By this time, I knew a bit more about the Velvet Underground.  My buddy Andy played me the Doug Yule album "Squeeze" in his room adjacent to Middlebury College, before he took me out for a spin in his BMW 2800CS that he’d purchased from a Deerfield classmate.  I had no idea what a BMW was at the time, he floored it and I was scared shitless.

And he also played another album through those Rectilinear speakers in his abode, he dropped the needle on "Loaded".

Mott The Hoople had done a very good version of "Sweet Jane" on their breakthrough "All The Young Dudes", but it didn’t quite swing like the original, which felt like a walk through Greenwich Village in your engineer boots.  Could this be the same band from "White Light/White Heat"?  The sound was all cleaned up!  But the following track was positively riveting, it was like that pedestrian striding downtown had entered a rehearsal hall, picked up his axe and immediately fell into a groove with his bandmates.  He was playing ROCK AND ROLL!  LITERALLY!
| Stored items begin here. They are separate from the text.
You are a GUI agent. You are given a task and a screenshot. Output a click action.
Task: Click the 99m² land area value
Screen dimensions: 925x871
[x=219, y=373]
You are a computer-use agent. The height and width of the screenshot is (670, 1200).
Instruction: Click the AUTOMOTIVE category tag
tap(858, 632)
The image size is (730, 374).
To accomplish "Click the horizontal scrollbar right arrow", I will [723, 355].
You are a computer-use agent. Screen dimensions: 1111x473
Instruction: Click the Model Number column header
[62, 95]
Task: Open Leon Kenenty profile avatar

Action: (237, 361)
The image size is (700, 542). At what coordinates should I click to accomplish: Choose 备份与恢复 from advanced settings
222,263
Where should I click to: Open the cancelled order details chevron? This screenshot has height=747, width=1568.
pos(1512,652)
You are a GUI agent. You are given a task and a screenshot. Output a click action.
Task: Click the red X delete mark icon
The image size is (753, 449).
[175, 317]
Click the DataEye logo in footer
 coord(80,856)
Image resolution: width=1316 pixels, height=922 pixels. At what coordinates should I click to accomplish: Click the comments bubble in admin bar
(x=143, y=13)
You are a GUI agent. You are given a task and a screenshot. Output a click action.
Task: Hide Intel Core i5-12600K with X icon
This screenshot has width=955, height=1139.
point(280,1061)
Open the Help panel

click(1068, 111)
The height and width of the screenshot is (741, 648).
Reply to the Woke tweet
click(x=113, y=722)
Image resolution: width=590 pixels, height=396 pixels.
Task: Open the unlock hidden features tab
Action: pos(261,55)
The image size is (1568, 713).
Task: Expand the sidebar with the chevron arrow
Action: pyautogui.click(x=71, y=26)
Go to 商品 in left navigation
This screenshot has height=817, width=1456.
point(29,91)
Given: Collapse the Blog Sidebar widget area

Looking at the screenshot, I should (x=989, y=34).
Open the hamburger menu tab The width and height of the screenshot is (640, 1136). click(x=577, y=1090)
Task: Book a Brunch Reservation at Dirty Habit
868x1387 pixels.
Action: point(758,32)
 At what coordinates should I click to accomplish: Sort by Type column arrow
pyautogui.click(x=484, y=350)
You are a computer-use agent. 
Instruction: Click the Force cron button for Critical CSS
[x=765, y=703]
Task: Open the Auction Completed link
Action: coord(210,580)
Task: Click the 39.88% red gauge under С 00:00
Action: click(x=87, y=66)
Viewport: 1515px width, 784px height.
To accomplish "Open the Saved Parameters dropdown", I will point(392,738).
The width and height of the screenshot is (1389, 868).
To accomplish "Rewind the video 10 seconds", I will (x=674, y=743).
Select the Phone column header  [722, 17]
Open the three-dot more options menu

But this studio rendition could not prepare one for the take on "Rock n Roll Animal".

The album starts off like the Allman Brothers at Fillmore East, but the music is played not by southerners, but city-dwellers.  There are intertwining guitars, Dick Wagner and Steve Hunter are recreating the double helix, right there on stage!  And as you’re surfing the aural landscape, riding the magic carpet down twisting, turning waves, a chord is struck, the bass is emphasized, there’s a change, and then, after an electric flourish, they’re playing "Sweet Jane" with all the power the Velvet Underground heard in their heads but couldn’t get to come out of the speakers.  When Lou starts to sing, it’s positively TRIUMPHANT!

That’s the opening track on the album.  And from there, there’s a segue into the definitive version of "Heroin", it’s my wife and it’s my life.

But the second side ends with a blistering, screaming, adrenaline-fueled ten plus minute take on ROCK AND ROLL!

One fine morning she puts on a New York station
And she couldn’t believe what she heard at all
She started shakin’ to that fine fine fine fine  music
Whew, her life was saved by rock and roll
Hey baby, rock and roll

Hey baby, ROCK AND ROLL!

It’s something that comes out of the radio.  In your bedroom, in your car, from open windows as you walk down the street.  It causes you to move, to shuffle, it brightens your whole damn day.  You don’t worry about your parents, your love life, your bank account, when you’re tuned in you’re encapsulated in a bubble, you’re perfectly happy.

Like at a Phish show.

Yes, I downloaded the second night’s MP3s.  Because I saw in the track listing, could it be…ROCK AND ROLL?

Most certainly.

I don’t think Backstreet Boy fans know "Rock and Roll".  I don’t think Miley Cyrus covers it.  But if Taylor Swift heard it, she’d go racing to Joe Jonas, imploring him to give up his virginity.

Yup, that’s rock and roll.  All the promises go out the window.  You follow this sound, all the way to the Hampton Coliseum, in Nowheresville, Virginia.  You can’t help but dance to that fine fine sound, YOUR LIFE IS SAVED BY ROCK AND ROLL!

This live take is informed by the definitive live version from "Rock n Roll Animal".  Even though it was played last night, mixed instantly, it’s got more vibrancy than all the pap made on machines and auto-tuned that comes out of the speakers of the radio stations people still listen to.  Radio is dead because the music it plays has lost its exuberance.  Sure, they used to sell commercials, but they were incidental.  Radio was the Facebook of its day, the Twitter.  It was the tribal drum, there was a sense of immediacy.

Where do you go to get that hit today?

The show.

You pack up your alcohol and drugs, you lay down your fifty bucks, enter the building to join your brethren and when the sound comes out of the speakers and starts cascading over you in waves, YOUR LIFE IS SAVED BY ROCK AND ROLL!